# GIVEN PASSAGE:
* * *

JDK-6760982 : JVM 1.6 Xerces Parser Corrupts Attribute Value
  • Type: Bug
  • Component: xml
  • Sub-Component: org.w3c.dom
  • Affected Version: 6
  • Priority: P4
  • Status: Closed
  • Resolution: Duplicate
  • OS: linux
  • CPU: x86
  • Submitted: 2008-10-17
  • Updated: 2012-04-25
  • Resolved: 2009-05-20
Related Reports
Duplicate :  
Description
FULL PRODUCT VERSION :
[root@localhost Download]# /usr/local/jdk1.6.0_06/jre/bin/java -version
java version "1.6.0_06"
Java(TM) SE Runtime Environment (build 1.6.0_06-b02)
Java HotSpot(TM) Client VM (build 10.0-b22, mixed mode, sharing)
[root@localhost Download]# /usr/local/jdk1.6.0_10/jre/bin/java -version
java version "1.6.0_10-beta"
Java(TM) SE Runtime Environment (build 1.6.0_10-beta-b14)
Java HotSpot(TM) Client VM (build 11.0-b11, mixed mode, sharing)


ADDITIONAL OS VERSION INFORMATION :
Linux localhost.localdomain 2.6.23.8-63.fc8 #1 SMP Wed Nov 21 18:51:08 EST 2007 i686 i686 i386 GNU/Linux


A DESCRIPTION OF THE PROBLEM :
Problem
-------
Sun's JVM 1.6 (6u6-linux and 6u10-beta-linux) and its associated
Xerces parser corrupts an attribute value of the enclosed XML
document, PrintXML.xml (compiled with '-source 1.4' for testing
convenience), once node.getChildNodes () is invoked (see attached
code, PrintXML.java).  Instead of producing

 Test (class com.sun.org.apache.xerces.internal.dom.DeferredElementImpl):
     mytest (class com.sun.org.apache.xerces.internal.dom.DeferredElementImpl):
         <attribs> (class com.sun.org.apache.xerces.internal.dom.AttributeMap):
             Y = []
             Z = ZZ[]
             a = []
             b = []
             c = []
             d = []
             e = []
             f = []

it produces

 Test (class com.sun.org.apache.xerces.internal.dom.DeferredElementImpl):
     mytest (class com.sun.org.apache.xerces.internal.dom.DeferredElementImpl):
         <attribs> (class com.sun.org.apache.xerces.internal.dom.AttributeMap):
             Y = ZZ    <-- CORRUPTED VALUE
             Z = ZZ[]
             a = []
             b = []
             c = []
             d = []
             e = []
             f = []

This corruption does _not_ occur with Sun's JVM 1.4 or 1.5, or when
Xerces >= 1.4.4 is explicitly included.  (I surmise that Sun's JVM 1.6
introduces a bug that causes a latent Xerces < 1.4.4 bug to become
manifest; however, I don't know what version of Xerces Sun
distributes.)

* * *

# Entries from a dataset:

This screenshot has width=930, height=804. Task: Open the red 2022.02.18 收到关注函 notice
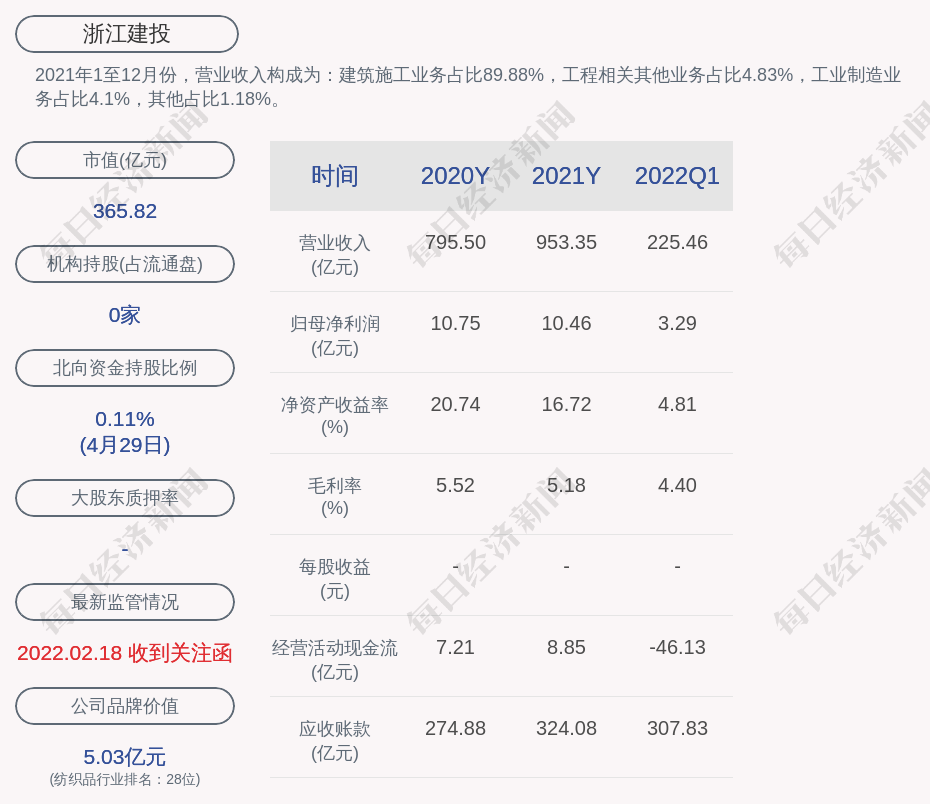point(125,653)
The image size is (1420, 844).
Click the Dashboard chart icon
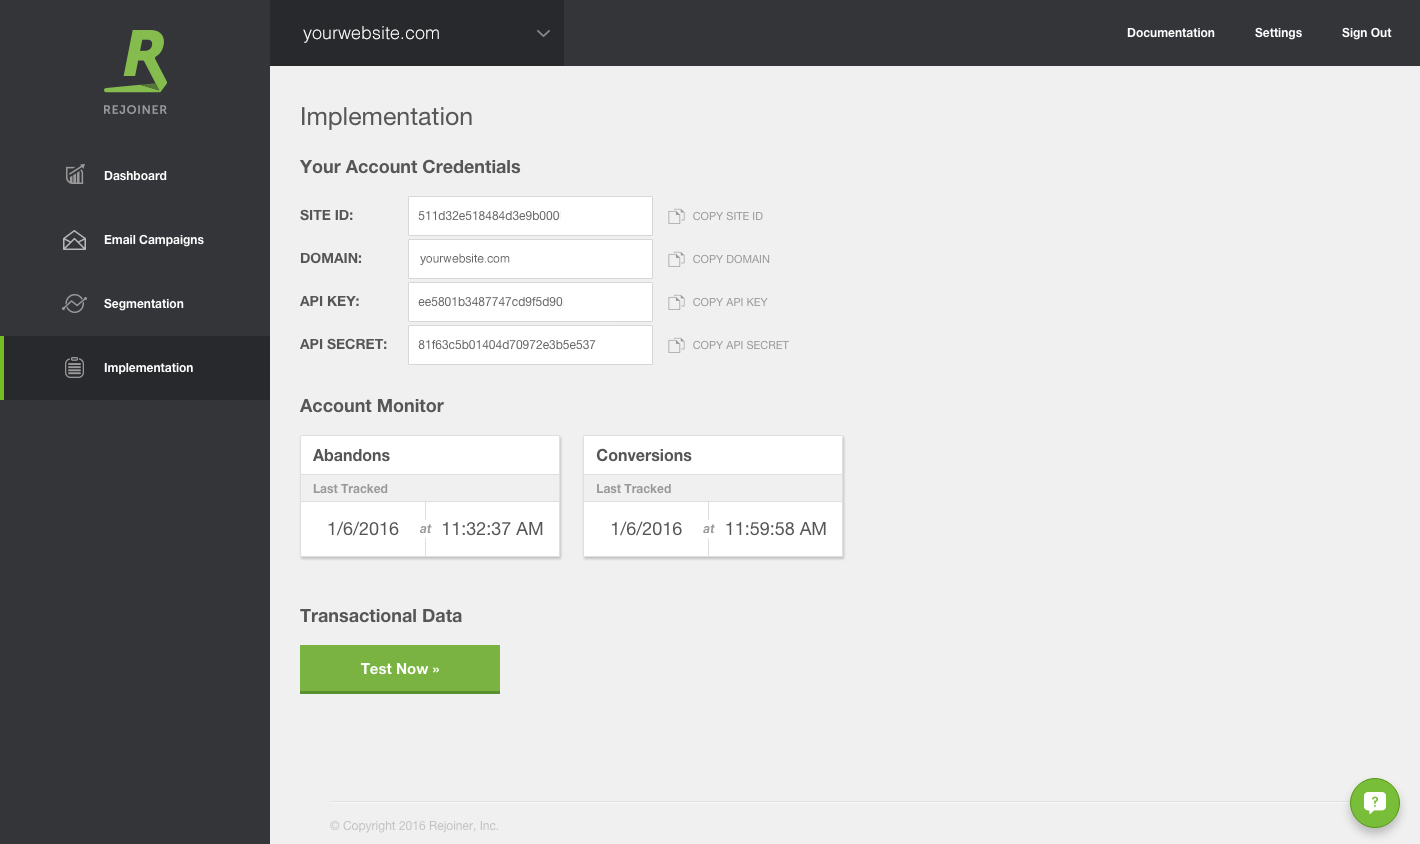click(x=75, y=175)
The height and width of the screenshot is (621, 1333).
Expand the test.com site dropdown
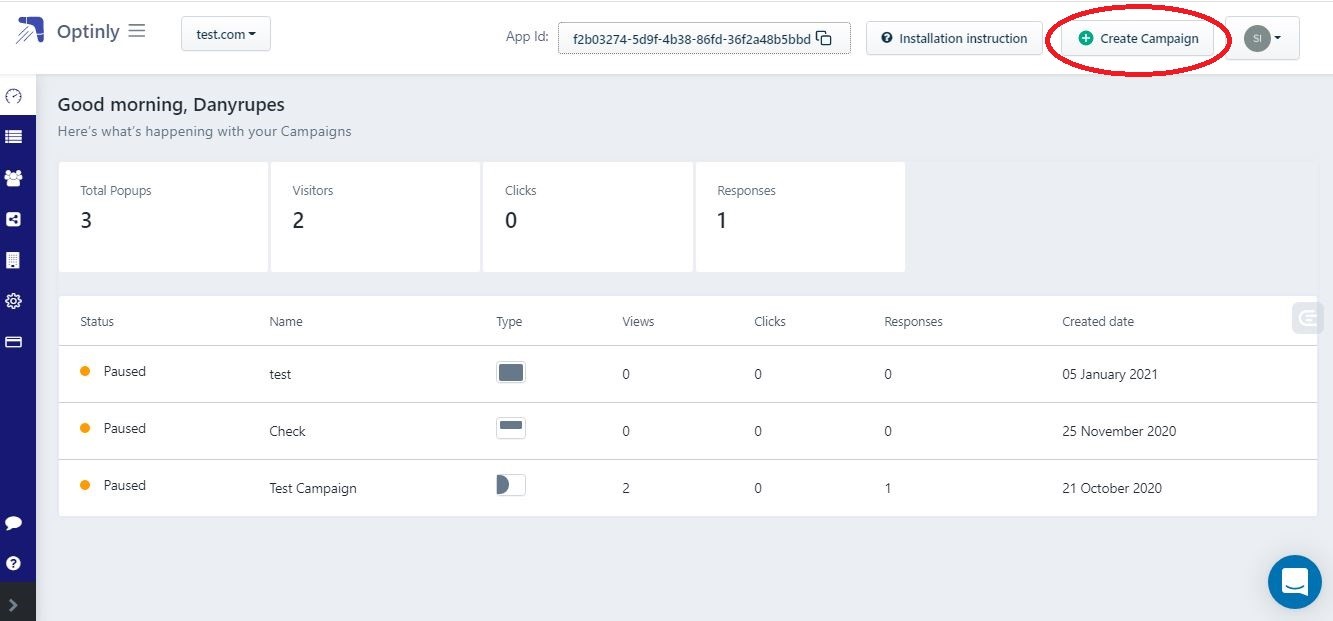[x=226, y=34]
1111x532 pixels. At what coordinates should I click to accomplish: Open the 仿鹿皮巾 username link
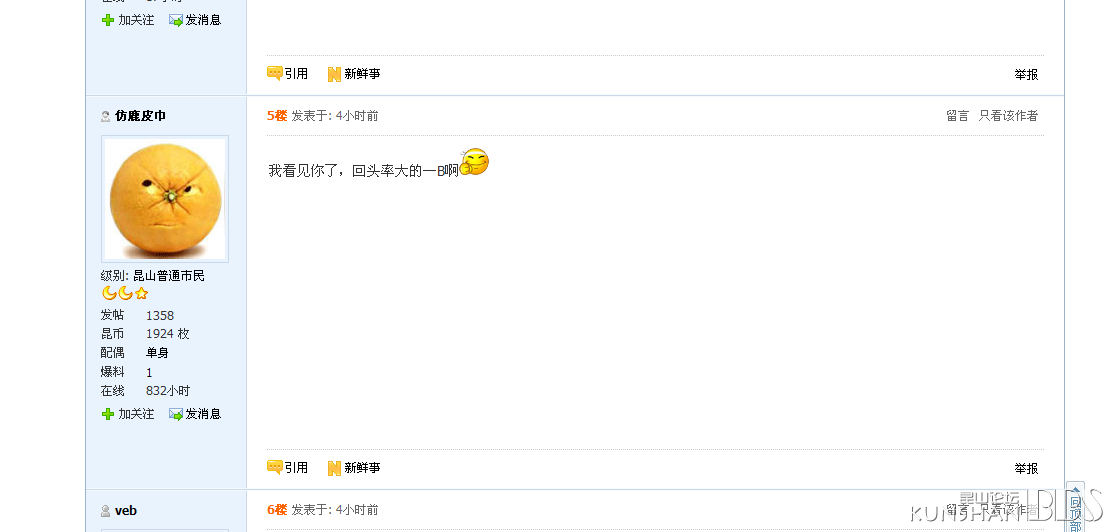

* * *

# WRITTEN TASK 1:
In the bug report, list every attribute name shown under "<attribs>" in the output the reporter expected to see.
# WRITTEN TASK 2:
From the bug report, extract the stretch from "Java HotSpot(TM) Client VM (build 10.0-b22, mixed" through "Environment (build 1.6.0_10-beta-b14)".

# EXERCISE ANSWER 1:
Y, Z, a, b, c, d, e, f

# EXERCISE ANSWER 2:
Java HotSpot(TM) Client VM (build 10.0-b22, mixed mode, sharing)
[root@localhost Download]# /usr/local/jdk1.6.0_10/jre/bin/java -version
java version "1.6.0_10-beta"
Java(TM) SE Runtime Environment (build 1.6.0_10-beta-b14)